SOURCE PASSAGE
* * * * *

Fluid 1 (pmat2.fluid1)
1
In the Model Builder window, click Fluid 1 (pmat2.fluid1).
2
In the Settings window for Fluid, locate the Fluid Properties section.
3
From the Material list, choose Water, liquid (mat1).
Solid 1 (pmat2.solid1)
1
In the Model Builder window, click Solid 1 (pmat2.solid1).
2
In the Settings window for Solid, locate the Solid Properties section.
3
In the θs text field, type 0.75.
4
Locate the Material Contents section. In the table, enter the following settings:
Property
Variable
Value
Unit
Property group
Density
rho
1700
kg/m³
Basic
Heat capacity at constant pressure
Cp
800
J/(kg·K)
Basic
Thermal conductivity
k_iso ; kii = k_iso, kij = 0
1.3
W/(m·K)
Basic
Porous Material: Pleistocene Glacial Till
1
In the Model Builder window, under Component 1 (comp1) right-click Materials and choose More Materials > Porous Material.
2
In the Settings window for Porous Material, locate the Geometric Entity Selection section.
3
From the Selection list, choose Glacial Till (Block 1).
4
In the Label text field, type Porous Material: Pleistocene Glacial Till.
5
Locate the Phase-Specific Properties section. Click  Add Required Phase Nodes.
Fluid 1 (pmat3.fluid1)
1
In the Model Builder window, click Fluid 1 (pmat3.fluid1).
2
In the Settings window for Fluid, locate the Fluid Properties section.
3
From the Material list, choose Water, liquid (mat1).
Solid 1 (pmat3.solid1)
1
In the Model Builder window, click Solid 1 (pmat3.solid1).
2
In the Settings window for Solid, locate the Solid Properties section.
3
In the θs text field, type 0.85.
4
Locate the Material Contents section. In the table, enter the following settings:
Property
Variable
Value
Unit
Property group
Density
rho
2100
kg/m³
Basic
Heat capacity at constant pressure
Cp
900
J/(kg·K)
Basic
Thermal conductivity
k_iso ; kii = k_iso, kij = 0
1.8
W/(m·K)
Basic
Porous Material: Tertiary Sands
1
In the Model Builder window, under Component 1 (comp1) right-click Materials and choose More Materials > Porous Material.
2
In the Settings window for Porous Material, type Porous Material: Tertiary Sands in the Label text field.
3
Locate the Geometric Entity Selection section. From the Selection list, choose Core (Block 1).

* * * * *

MATERIAL
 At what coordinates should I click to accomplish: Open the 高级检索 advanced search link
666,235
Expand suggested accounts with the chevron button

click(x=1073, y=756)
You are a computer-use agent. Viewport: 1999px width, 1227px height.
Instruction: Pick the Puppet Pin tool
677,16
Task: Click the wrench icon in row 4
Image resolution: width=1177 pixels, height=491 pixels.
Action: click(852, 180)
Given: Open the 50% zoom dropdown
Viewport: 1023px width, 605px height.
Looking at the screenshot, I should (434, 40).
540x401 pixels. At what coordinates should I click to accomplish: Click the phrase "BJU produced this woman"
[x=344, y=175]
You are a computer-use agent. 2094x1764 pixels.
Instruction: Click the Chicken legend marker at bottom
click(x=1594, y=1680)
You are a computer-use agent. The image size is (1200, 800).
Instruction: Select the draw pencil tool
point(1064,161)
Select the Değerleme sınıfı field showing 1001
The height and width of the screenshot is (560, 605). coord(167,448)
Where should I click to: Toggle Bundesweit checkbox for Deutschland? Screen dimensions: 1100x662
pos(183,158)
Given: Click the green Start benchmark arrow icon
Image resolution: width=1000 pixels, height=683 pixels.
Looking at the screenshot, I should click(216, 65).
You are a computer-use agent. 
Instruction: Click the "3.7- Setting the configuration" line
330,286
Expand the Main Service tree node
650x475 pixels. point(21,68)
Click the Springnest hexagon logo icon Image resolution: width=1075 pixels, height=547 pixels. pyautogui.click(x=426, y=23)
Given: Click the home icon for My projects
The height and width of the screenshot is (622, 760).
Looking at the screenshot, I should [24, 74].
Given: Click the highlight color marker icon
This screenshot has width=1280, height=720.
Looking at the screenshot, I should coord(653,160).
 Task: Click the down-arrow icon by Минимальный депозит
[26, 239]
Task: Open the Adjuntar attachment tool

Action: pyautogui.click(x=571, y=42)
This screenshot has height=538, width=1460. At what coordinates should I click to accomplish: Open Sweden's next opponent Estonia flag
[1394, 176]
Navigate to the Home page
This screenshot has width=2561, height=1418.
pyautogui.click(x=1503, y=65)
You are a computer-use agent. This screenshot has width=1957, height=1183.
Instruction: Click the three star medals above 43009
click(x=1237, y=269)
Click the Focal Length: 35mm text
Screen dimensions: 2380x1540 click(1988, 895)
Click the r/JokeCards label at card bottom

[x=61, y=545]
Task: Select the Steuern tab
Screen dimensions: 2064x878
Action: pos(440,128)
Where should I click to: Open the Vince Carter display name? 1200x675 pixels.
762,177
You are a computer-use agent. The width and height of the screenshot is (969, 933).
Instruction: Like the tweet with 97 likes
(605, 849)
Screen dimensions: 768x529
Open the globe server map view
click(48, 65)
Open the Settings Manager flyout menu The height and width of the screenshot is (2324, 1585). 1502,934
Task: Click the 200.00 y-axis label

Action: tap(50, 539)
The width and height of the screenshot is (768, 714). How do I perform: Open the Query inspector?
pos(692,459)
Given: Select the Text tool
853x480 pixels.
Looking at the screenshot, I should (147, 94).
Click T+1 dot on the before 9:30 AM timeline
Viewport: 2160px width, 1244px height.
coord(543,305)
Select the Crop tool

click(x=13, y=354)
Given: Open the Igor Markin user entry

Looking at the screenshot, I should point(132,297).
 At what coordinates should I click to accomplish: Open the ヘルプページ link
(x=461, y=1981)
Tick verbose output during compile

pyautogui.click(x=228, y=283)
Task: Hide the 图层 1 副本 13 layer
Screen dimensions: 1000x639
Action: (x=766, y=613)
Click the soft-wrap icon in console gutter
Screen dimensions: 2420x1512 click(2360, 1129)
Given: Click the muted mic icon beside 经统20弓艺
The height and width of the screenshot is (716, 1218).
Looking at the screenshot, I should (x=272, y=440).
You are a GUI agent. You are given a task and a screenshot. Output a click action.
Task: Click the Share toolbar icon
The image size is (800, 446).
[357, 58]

* * * * *

EXERCISES
1: From the porous material setup instructions, return the passage from "Fluid 1 (pmat2.fluid1)" up to and including "window, click Solid 1 (pmat2.solid1).", copied word for word.
2: Take the porous material setup instructions further, picking up right after their final step.

ANSWERS TO THE TASKS
1:
Fluid 1 (pmat2.fluid1)
1
In the Model Builder window, click Fluid 1 (pmat2.fluid1).
2
In the Settings window for Fluid, locate the Fluid Properties section.
3
From the Material list, choose Water, liquid (mat1).
Solid 1 (pmat2.solid1)
1
In the Model Builder window, click Solid 1 (pmat2.solid1).

2:
4
Locate the Phase-Specific Properties section. Click  Add Required Phase Nodes.
Fluid 1 (pmat4.fluid1)
1
In the Model Builder window, click Fluid 1 (pmat4.fluid1).
2
In the Settings window for Fluid, locate the Fluid Properties section.
3
From the Material list, choose Water, liquid (mat1).
Solid 1 (pmat4.solid1)
1
In the Model Builder window, click Solid 1 (pmat4.solid1).
2
In the Settings window for Solid, locate the Solid Properties section.
3
In the θs text field, type 0.8.
4
Locate the Material Contents section. In the table, enter the following settings:
Property
Variable
Value
Unit
Property group
Density
rho
1900
kg/m³
Basic
Heat capacity at constant pressure
Cp
850
J/(kg·K)
Basic
Thermal conductivity
k_iso ; kii = k_iso, kij = 0
1.4
W/(m·K)
Basic
The Material node indicates that there are still missing material properties, which is the permeability required for Darcy’s Law. The permeability in the lower two layers is about two orders of magnitude smaller than in the upper two. Therefore add the permeability only for the upper layers.
Nonisothermal Pipe Flow (nipfl)
Now start to set up the physics. Start with the Nonisothermal Pipe Flow interface which should only be active on the pipe edges.
1
In the Model Builder window, under Component 1 (comp1) click Nonisothermal Pipe Flow (nipfl).
2
In the Settings window for Nonisothermal Pipe Flow, locate the Edge Selection section.
3
From the Selection list, choose Work Plane: Boreholes.
Pipe Properties 1
1
In the Model Builder window, under Component 1 (comp1) > Nonisothermal Pipe Flow (nipfl) click Pipe Properties 1.
2
In the Settings window for Pipe Properties, locate the Pipe Shape section.
3
From the list, choose Circular.
4
In the di text field, type 2*(r_pipe-pth).
Temperature 1
1
In the Model Builder window, click Temperature 1.
2
In the Settings window for Temperature, locate the Temperature section.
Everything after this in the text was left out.